There came a day when the people besought Samuel to make them a king like all
the nations (1 Sam. 8:5). Deeply disturbed by this request, Samuel prayed and
God answered him: "Hearken unto the
voice of the people in all that they say unto thee: for they have not rejected
thee, but they have rejected me, that I should not, reign over them" (1
Sam. 8:7). The result was the selection of a man who had those qualities that
would attract the people. He stood head and shoulders above all the people. He
was a man attractive in outward appearance, and he was a mighty man of war.
This one God permitted to be anointed king over Israel. But after many years,
this man utterly rejected the word of the Lord and was in turn rejected by the
Lord from being king over Israel (1 Sam. 15:18-23). Even David, a man after
God's own heart, sinned in the course of his administration. But it was with
Solomon that serious spiritual decline began in the kingdom.
The seeds
of political and spiritual decline broke out in dreadful proportions with the
accession of Rehoboam. At first, there came political division in the kingdom.
This opened the way for descent into moral and spiritual decline. Idolatry took
its course swiftly in the Northern Kingdom, and led finally to the destruction
of that kingdom under the invasions of the Assyrians in 722 B.C. The Southern
Kingdom had already lapsed into dreadful apostasy which grew ever deeper as the
years moved on. At last the end came in the destruction of the city of
Jerusalem and the temple, and the deportations to Babylon under the siege of
Nebuchadnezzar.
It is the
vision given to the prophet Ezekiel, after he had been dragged away to Babylon
that tells the story of the abysmal depths into which God's people had fallen.
This describes the spirit of rebellion that provided the human contingency for
the divine withdrawal of the historical kingdom in Israel. The Shekinah glory,
the visible evidence of God's presence among His people, takes its departure.

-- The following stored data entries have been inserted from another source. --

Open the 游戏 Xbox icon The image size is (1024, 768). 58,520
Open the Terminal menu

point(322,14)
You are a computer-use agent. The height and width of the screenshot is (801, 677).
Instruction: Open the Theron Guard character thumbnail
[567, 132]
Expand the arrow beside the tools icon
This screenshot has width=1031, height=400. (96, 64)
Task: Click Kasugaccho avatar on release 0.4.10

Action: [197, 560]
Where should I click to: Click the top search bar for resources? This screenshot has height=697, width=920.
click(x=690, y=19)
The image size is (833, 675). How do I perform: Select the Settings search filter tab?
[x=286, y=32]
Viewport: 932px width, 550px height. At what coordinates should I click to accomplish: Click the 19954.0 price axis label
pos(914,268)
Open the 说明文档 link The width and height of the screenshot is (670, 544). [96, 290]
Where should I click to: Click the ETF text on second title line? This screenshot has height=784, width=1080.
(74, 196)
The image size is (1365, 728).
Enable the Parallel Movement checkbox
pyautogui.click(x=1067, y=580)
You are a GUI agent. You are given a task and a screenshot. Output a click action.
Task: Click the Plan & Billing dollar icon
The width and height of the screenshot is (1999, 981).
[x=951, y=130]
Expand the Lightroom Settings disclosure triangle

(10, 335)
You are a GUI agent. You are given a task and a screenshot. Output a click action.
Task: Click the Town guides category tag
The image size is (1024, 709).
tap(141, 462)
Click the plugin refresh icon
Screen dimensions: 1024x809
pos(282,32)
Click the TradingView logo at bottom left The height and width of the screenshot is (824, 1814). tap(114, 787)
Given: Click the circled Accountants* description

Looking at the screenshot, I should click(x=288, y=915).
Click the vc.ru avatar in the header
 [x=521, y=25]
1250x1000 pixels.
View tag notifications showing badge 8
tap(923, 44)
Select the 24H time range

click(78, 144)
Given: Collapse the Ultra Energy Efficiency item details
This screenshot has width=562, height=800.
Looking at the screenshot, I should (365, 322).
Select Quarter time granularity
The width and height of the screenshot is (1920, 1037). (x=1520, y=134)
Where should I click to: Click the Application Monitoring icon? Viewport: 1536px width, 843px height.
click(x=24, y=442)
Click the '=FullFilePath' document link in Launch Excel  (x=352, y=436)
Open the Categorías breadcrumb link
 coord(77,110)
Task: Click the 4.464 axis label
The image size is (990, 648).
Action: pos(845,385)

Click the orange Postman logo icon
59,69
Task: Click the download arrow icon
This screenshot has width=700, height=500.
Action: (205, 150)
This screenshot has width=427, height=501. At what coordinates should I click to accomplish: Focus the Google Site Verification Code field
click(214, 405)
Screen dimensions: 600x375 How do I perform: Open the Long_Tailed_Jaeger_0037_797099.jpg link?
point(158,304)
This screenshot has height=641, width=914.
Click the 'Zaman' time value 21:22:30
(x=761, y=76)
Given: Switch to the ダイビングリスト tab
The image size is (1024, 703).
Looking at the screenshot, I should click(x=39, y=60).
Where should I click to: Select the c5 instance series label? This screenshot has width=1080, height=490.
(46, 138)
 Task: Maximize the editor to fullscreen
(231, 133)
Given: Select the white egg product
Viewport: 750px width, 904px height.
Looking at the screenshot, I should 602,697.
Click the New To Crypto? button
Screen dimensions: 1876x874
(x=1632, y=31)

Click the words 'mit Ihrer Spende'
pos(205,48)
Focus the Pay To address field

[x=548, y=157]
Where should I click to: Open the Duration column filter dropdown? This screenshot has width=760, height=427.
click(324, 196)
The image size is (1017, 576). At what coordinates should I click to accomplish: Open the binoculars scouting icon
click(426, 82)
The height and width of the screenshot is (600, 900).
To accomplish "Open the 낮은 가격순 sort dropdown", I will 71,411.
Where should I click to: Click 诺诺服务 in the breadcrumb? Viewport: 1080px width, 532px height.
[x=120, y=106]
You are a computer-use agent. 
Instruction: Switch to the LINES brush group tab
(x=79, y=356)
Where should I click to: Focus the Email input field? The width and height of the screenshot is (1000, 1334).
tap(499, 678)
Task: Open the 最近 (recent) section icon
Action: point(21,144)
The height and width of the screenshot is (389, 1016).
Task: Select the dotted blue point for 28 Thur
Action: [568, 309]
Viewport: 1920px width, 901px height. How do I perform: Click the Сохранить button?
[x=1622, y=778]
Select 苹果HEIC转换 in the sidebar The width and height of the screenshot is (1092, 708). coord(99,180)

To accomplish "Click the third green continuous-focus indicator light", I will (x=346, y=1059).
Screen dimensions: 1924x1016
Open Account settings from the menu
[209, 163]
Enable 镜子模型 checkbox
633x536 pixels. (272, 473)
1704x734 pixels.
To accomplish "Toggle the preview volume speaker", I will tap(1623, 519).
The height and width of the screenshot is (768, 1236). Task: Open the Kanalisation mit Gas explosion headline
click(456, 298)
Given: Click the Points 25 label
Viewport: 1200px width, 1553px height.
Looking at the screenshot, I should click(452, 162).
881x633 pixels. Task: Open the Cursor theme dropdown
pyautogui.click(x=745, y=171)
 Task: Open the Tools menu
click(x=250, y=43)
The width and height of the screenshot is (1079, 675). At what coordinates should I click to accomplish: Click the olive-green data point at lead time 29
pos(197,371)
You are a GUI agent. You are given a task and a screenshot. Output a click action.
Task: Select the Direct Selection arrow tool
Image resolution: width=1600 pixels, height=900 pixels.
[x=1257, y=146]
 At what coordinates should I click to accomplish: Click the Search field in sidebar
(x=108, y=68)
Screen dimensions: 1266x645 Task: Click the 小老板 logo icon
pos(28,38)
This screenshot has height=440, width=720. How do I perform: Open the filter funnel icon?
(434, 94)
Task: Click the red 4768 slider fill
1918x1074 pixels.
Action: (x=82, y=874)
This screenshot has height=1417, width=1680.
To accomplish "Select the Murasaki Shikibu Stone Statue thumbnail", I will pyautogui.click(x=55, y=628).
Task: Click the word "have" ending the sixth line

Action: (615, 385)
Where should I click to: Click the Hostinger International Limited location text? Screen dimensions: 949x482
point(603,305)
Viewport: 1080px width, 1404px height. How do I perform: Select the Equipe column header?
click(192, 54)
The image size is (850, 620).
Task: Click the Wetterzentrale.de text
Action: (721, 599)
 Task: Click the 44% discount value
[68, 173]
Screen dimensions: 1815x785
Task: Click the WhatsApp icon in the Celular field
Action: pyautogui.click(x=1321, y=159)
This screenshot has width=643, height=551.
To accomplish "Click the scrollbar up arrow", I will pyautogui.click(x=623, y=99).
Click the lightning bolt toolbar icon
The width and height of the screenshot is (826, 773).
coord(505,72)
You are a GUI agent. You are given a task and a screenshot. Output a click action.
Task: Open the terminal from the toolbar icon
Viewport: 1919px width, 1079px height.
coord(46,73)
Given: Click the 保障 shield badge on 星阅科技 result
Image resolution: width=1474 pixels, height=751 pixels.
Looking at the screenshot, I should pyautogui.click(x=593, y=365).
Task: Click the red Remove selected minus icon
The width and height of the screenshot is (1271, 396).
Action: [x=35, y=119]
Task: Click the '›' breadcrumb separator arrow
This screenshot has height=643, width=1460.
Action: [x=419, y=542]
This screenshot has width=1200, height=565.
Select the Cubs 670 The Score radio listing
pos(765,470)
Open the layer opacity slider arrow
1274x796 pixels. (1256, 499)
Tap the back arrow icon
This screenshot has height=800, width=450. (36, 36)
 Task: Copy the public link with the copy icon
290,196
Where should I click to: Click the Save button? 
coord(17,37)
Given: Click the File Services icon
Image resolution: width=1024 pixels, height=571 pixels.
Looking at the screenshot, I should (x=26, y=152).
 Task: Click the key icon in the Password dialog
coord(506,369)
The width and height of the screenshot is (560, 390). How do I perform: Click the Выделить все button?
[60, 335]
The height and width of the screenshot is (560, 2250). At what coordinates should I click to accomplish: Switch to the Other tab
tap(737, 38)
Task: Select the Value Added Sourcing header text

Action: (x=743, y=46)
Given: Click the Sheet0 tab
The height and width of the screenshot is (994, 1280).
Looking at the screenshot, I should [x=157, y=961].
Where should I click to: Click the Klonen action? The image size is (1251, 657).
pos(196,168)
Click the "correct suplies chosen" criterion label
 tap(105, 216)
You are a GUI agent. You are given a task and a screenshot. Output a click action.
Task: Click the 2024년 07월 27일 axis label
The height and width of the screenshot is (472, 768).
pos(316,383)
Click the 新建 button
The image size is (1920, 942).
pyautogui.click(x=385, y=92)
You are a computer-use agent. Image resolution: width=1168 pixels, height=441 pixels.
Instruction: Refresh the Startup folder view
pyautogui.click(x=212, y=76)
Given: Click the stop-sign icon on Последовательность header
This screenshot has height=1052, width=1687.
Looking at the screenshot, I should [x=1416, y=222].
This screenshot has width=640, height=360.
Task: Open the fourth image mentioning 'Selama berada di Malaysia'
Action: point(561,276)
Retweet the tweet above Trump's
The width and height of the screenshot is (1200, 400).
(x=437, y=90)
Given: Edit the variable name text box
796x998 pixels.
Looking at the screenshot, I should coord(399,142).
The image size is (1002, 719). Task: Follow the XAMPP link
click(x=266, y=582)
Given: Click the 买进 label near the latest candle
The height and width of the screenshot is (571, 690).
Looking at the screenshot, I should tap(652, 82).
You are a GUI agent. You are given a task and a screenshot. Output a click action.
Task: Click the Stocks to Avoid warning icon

Now Ichabod can be written over the temple, the city, and the nation. The glory
of God has departed, (1 Sam. 4:21). Listen to these solemn words of the
prophet: “And he put forth the form of an
hand, and took me by a lock of mine head: and the spirit lifted me up between
the earth and the heaven, and brought me in the visions of God to Jerusalem, to
the door of the inner gate that looketh toward the north; where was the seat of
the image of jealousy, which provoketh to jealousy. And, behold, the glory of
the God of Israel was there . . . Then he brought me to the door of the gate of
the Lord's house which was toward the north; and, behold, there sat women
weeping for Tammuz . . . O son of man? Turn thee yet again, and thou shalt see
greater abominations than these. And he brought me into the inner court of the
Lord's house, and, behold, at the door of the temple of the Lord, between the
porch and the altar, were about five and twenty men, with their backs toward
the temple of the Lord, and their faces toward the east; and they worshiped
the sun toward the east” (Ezek. 8:3-4, 14-16).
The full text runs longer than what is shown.